Give back all of the records, exactly and completely.

[Saved entries]
*****

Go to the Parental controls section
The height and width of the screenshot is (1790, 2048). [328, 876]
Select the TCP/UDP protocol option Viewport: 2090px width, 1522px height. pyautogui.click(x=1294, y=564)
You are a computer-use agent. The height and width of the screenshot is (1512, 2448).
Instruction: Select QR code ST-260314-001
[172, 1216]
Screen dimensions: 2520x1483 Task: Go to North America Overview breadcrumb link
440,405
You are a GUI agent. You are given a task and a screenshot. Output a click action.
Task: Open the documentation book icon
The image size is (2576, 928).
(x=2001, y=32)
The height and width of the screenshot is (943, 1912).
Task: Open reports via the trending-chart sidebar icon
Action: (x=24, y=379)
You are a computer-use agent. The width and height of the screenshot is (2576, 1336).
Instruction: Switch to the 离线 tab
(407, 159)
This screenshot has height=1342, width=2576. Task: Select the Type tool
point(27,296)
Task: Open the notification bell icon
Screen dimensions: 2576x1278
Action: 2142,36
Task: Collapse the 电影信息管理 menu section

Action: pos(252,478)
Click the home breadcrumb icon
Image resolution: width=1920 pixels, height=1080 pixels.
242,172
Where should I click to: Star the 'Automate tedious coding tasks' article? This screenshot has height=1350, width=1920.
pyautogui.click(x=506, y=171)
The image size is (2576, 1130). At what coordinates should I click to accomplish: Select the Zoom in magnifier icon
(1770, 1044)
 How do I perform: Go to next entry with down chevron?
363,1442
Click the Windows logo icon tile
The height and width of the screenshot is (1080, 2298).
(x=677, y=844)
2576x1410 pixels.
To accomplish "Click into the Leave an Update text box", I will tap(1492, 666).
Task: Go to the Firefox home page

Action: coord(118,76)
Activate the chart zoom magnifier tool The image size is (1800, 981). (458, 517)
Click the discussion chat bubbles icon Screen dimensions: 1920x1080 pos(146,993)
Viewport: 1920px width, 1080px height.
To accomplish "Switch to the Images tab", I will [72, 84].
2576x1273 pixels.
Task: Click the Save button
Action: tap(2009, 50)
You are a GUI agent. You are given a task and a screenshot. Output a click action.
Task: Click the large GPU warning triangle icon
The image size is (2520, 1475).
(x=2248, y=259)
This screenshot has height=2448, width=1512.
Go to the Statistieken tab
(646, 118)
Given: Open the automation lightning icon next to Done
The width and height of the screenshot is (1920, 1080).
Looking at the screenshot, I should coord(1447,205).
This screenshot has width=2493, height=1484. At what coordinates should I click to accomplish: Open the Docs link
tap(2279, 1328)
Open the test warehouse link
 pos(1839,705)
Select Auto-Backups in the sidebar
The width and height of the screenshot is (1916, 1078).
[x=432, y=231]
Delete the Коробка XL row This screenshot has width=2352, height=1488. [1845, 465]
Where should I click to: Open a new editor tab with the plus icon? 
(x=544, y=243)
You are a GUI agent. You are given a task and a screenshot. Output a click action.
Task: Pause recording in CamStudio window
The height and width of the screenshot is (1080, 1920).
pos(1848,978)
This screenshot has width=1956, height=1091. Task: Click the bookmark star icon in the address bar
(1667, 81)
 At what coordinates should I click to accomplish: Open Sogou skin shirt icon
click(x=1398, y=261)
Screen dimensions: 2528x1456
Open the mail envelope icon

*****

- _Answer to this problem_
Go to the Parental controls section
The height and width of the screenshot is (1790, 2048). [328, 876]
Select the TCP/UDP protocol option Viewport: 2090px width, 1522px height. pyautogui.click(x=1294, y=564)
You are a computer-use agent. The height and width of the screenshot is (1512, 2448).
Instruction: Select QR code ST-260314-001
[172, 1216]
Screen dimensions: 2520x1483 Task: Go to North America Overview breadcrumb link
440,405
You are a GUI agent. You are given a task and a screenshot. Output a click action.
Task: Open the documentation book icon
The image size is (2576, 928).
(x=2001, y=32)
The height and width of the screenshot is (943, 1912).
Task: Open reports via the trending-chart sidebar icon
Action: (x=24, y=379)
You are a computer-use agent. The width and height of the screenshot is (2576, 1336).
Instruction: Switch to the 离线 tab
(407, 159)
This screenshot has height=1342, width=2576. Task: Select the Type tool
point(27,296)
Task: Open the notification bell icon
Screen dimensions: 2576x1278
Action: 2142,36
Task: Collapse the 电影信息管理 menu section

Action: pos(252,478)
Click the home breadcrumb icon
Image resolution: width=1920 pixels, height=1080 pixels.
242,172
Where should I click to: Star the 'Automate tedious coding tasks' article? This screenshot has height=1350, width=1920.
pyautogui.click(x=506, y=171)
The image size is (2576, 1130). At what coordinates should I click to accomplish: Select the Zoom in magnifier icon
(1770, 1044)
 How do I perform: Go to next entry with down chevron?
363,1442
Click the Windows logo icon tile
The height and width of the screenshot is (1080, 2298).
(x=677, y=844)
2576x1410 pixels.
To accomplish "Click into the Leave an Update text box", I will tap(1492, 666).
Task: Go to the Firefox home page

Action: coord(118,76)
Activate the chart zoom magnifier tool The image size is (1800, 981). (458, 517)
Click the discussion chat bubbles icon Screen dimensions: 1920x1080 pos(146,993)
Viewport: 1920px width, 1080px height.
To accomplish "Switch to the Images tab", I will [72, 84].
2576x1273 pixels.
Task: Click the Save button
Action: tap(2009, 50)
You are a GUI agent. You are given a task and a screenshot. Output a click action.
Task: Click the large GPU warning triangle icon
The image size is (2520, 1475).
(x=2248, y=259)
This screenshot has height=2448, width=1512.
Go to the Statistieken tab
(646, 118)
Given: Open the automation lightning icon next to Done
The width and height of the screenshot is (1920, 1080).
Looking at the screenshot, I should coord(1447,205).
This screenshot has width=2493, height=1484. At what coordinates should I click to accomplish: Open the Docs link
tap(2279, 1328)
Open the test warehouse link
 pos(1839,705)
Select Auto-Backups in the sidebar
The width and height of the screenshot is (1916, 1078).
[x=432, y=231]
Delete the Коробка XL row This screenshot has width=2352, height=1488. [1845, 465]
Where should I click to: Open a new editor tab with the plus icon? 
(x=544, y=243)
You are a GUI agent. You are given a task and a screenshot. Output a click action.
Task: Pause recording in CamStudio window
The height and width of the screenshot is (1080, 1920).
pos(1848,978)
This screenshot has width=1956, height=1091. Task: Click the bookmark star icon in the address bar
(1667, 81)
 At what coordinates should I click to accomplish: Open Sogou skin shirt icon
click(x=1398, y=261)
Screen dimensions: 2528x1456
Open the mail envelope icon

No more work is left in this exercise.